Graduates of the welding and industrial maintenance programs can find local employment working on the infrastructure that keeps farms going — whether that’s a tractor or a piece of pork processing equipment. An AHEC grant gave nursing students the opportunity to do health and wellness checks on local farm workers. Some graduates of the nursing program will find employment at nearby Sampson Regional Medical Center, one of the few independent hospitals left in the state.
Despite its focus on the local agriculture economy, the college is investing in the programs that most fulfill its slogan: “Begin here, go anywhere.”
That’s partly born from a need to stay competitive with neighboring institutions. Highway 24, which runs through Clinton, has been the subject of a renovation process that’s gone on far longer than anticipated. When the project finally concludes, the result will be easier access to Fayetteville for people who live in Clinton, which means easier access to larger institutions like Fayetteville Technical Community College.

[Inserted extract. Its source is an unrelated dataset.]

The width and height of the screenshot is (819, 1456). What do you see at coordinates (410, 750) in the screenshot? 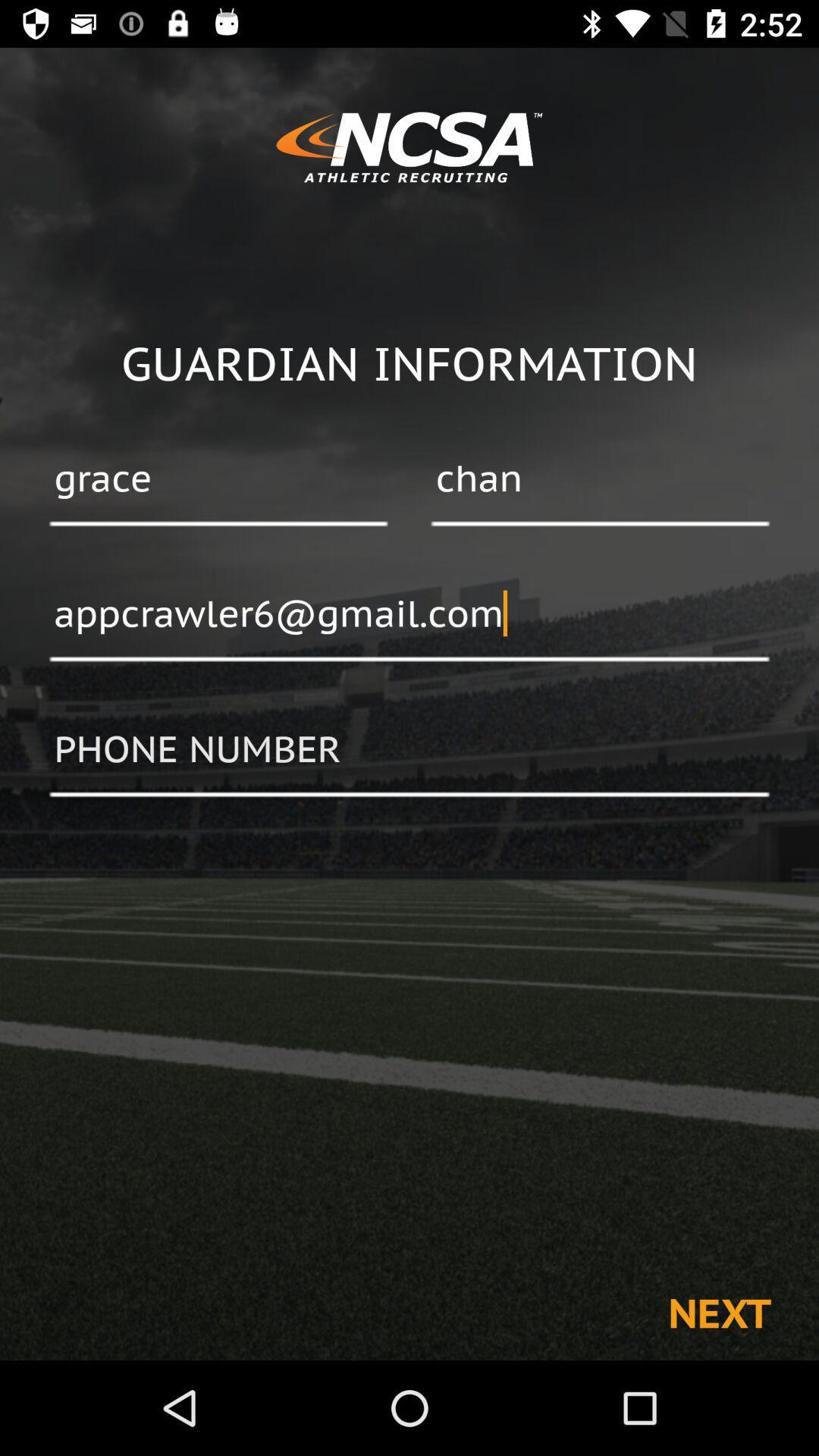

These themes play into the larger conversation of North Carolina’s growing rural-urban divide.
“North Carolina is scratching its head,” Starling said. “If it’s going to be just the Triangle, RDU, the Triad… we’re not sure what’s going to happen to the rest of us.”
“The question about what we’re going to be is really a question of what eastern North Carolina is going to be.”—Bill Starling, SCC President
Perhaps a larger threat than physical proximity is the proliferation of online classes, which makes it easier for students across the state to choose larger institutions like Wake Tech over their local community college. Sampson Community College has responded to this inevitable march toward progress by aggressively expanding its own online classes.
SCC’s early college, which offers academic opportunities for local high school students, should also be relatively safe from competitors. But moving forward, Starling and his administrative team believe another aspect will be crucial in attracting and retaining students: offering a more vibrant campus life. That could mean getting more students involved in student government, for example.
The college is not alone in confronting new challenges. Recent nuisance lawsuits targeting companies like Murphy-Brown mean that changes are certainly coming for the hog industry, which may very well be necessary to bring the farms up to cleaner and more healthy standards for those who live nearby.
These lawsuits have largely focused on two groups of people: those in charge of the hog farming companies and those who are most affected by the odors, flies, and waste that said farms inevitably generate. But there’s another group with a stake in the future of agriculture: the thousands of employees who depend on it for their livelihood.
It’s the woman who keeps inventory of the hogs, or the man who pulls them down winding back roads behind a Kenworth. It’s the people who repair the machines in the processing plant down the street and those who carefully inspect meat for maladies — meat that I can enjoy later with peace of mind and a side of slaw.
These are the people that help put food on our own tables, and many of them relied on Sampson Community College to secure the jobs they have today.